Gene Expression with Targeted RNA-seq
In planning a gene expression experiment, most people start thinking about how many microarrays they will need to order for their project. While arrays have been the technology of choice for gene expression experiments in the past, next generation sequencing methods have surpassed hybridization techniques by offering the ability to detect novel transcripts, increased sensitivity and specificity, and the elimination errors and signal noise that are common for hybridization based experiments. Next generation sequencing can also provide the depth you need to detect rare and low abundance transcripts and provide absolute, instead of relative expression levels.
While the upsides to RNA-seq for gene expression experiments are unquestionable in providing comprehensive and reliable gene expression data, investigators are rightly concerned about cost and the complexity of RNAseq data analysis. Many investigators may feel they lack the experience to analyze RNA-seq data or they are concerned about the cost of doing a large project using RNA-seq.

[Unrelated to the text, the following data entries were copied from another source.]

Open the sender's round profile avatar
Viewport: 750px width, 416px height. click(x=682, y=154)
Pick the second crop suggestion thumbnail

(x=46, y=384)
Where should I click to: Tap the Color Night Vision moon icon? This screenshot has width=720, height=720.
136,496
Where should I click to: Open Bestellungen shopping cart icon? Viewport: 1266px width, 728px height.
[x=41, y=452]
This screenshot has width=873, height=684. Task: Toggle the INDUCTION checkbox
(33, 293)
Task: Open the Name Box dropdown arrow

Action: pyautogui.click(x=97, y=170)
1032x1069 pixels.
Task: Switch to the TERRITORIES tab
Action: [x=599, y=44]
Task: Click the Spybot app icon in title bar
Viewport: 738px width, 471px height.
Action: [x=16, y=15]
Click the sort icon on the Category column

This is where Targeted RNA-seq comes in.
Targeted RNA-seq can use either large amplicon panels or 3′ polyadenylated transcript selection to target the mRNA genes you are interested in comparing. Because this represents a small portion of the transcriptome, more samples can be sequenced at higher depth compared to whole transcriptome. In addition, as there is only one count per transcript, the data is simple to analyze without the need for transcript length normalization. Want another reason to try targeted RNA-seq? It also works on mildly to moderately degraded RNA extracted from formalin-fixed paraffin embedded samples.
Working with multiple different investigators, we have found ways to help you optimize your targeted RNA-seq experimental design. What is the most common question we hear?
How many reads do I need for each sample?
What are your main genes of interest and what is their expression levels in your tissues?
If your main genes of interest have a baseline low expression in the samples you are studying, then you will need a higher overall read count depth to identify expression differences.
How complex is your tissue?
The read count depth required to identify minor expression differences for cell lines and other homogenous cell populations would be substantially less than in a complex normal tissue like the kidney which has up to 17 different cell types.
What is a standard number of reads to start with?
Tough question. In general we recommend 6-8 million reads for targeted-RNAseq for moderately high coverage. This is comparable to sensitivity of microarrays. If the genes you are interested are expressed at low levels, or if you are looking for subtle gene expression changes in a drug study of a normal organ, you may need more than 8 million reads. We often recommend running a small pilot experiment on a subset of samples to determine if 6-8 million reads will give you the information you need.